In patients without T2DM, the trials suggest that the only side effects that occurred more frequently than with placebo were genital infections – there was no increase in episodes of hypoglycemia, lower limb fracture, amputation or hypotension, volume depletion or renal dysfunction [Citation4,Citation6,Citation11].

As the effects appear quickly, the sooner the patients start swallowing the tablets the sooner they will obtain the benefit.

Where & when should we prescribe SGLT2 inhibitors?

Many trials should report in the next few years [Citation1] – including the registry-based randomized trial in those with left ventricular damage after acute myocardial infarction (DAPA-MI), HF with preserved ejection fraction (DELIVER and EMPEROR-Preserved) and acute HF (EMPULSE) – but two conclusions can be reached based on the evidence published to date:

  • For those with T2DM: SGLT2 inhibitors should be part of the drug strategy for those with (or at high risk of) atherosclerotic cardiovascular disease, irrespective of the HbA1c level or target. This approach is currently supported in the USA and Europe [Citation2,Citation3]. The alternative option of a glucagon-like peptide-1 agonist or analogue (GLP1-RA) may also be considered, particularly for those with a history of vascular events such as myocardial infarction or stroke. Currently GLP1-RA therapy is delivered as a subcutaneous injection, but oral therapy may be available shortly.

  • For those without T2DM (and we should always check for T2DM when we see patients with cardiovascular or renal risk factors): SGLT2 inhibition should be part of first-line therapies for HFrEF and for those with albuminuric chronic kidney disease. Benefits are not only in terms of disease progression (reduction in eGFR or hospitalization for HF) but also, at least for dapagliflozin, for CV and all-cause mortality.

Our patients would expect us to consider these drugs in these circumstances, and to discuss them with them. It is unlikely that head-to-head comparisons will be conducted between the different drugs in the class, so prescription should be based on comparison across the trials, and familiarity with the drugs. Prescription decision making should not be restricted to specialists – primary care physicians should also be enabled to prescribe, with appropriate decision support, to ensure more equitable and speedier implementation.

Seldom can one be so positive about a new class of drugs – but as each large CV outcome trial adds to the next we see confirmation of a consistent and important effect on CV risk reduction, particularly for people with HFrEF or chronic kidney disease.

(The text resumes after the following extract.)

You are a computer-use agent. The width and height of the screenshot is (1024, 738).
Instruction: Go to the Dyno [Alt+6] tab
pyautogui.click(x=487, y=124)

A class of drugs designed to improve diabetic control in those with T2DM has found an increasing role outside that area and it behoves guideline writers and prescribers to take the evidence seriously. I hope that we as a profession can get our house in order, so that few patients lose out on the potential added benefit.

Financial & competing interests disclosure

M Cowie has provided consultancy advice to AstraZeneca, Boehringer-Ingelheim, Eli Lilly, Servier, Novartis and Bayer. He has not received any support to write this editorial. The author has no other relevant affiliations or financial involvement with any organization or entity with a financial interest in or financial conflict with the subject matter or materials discussed in the manuscript apart from those disclosed.

No writing assistance was utilized in the production of this manuscript.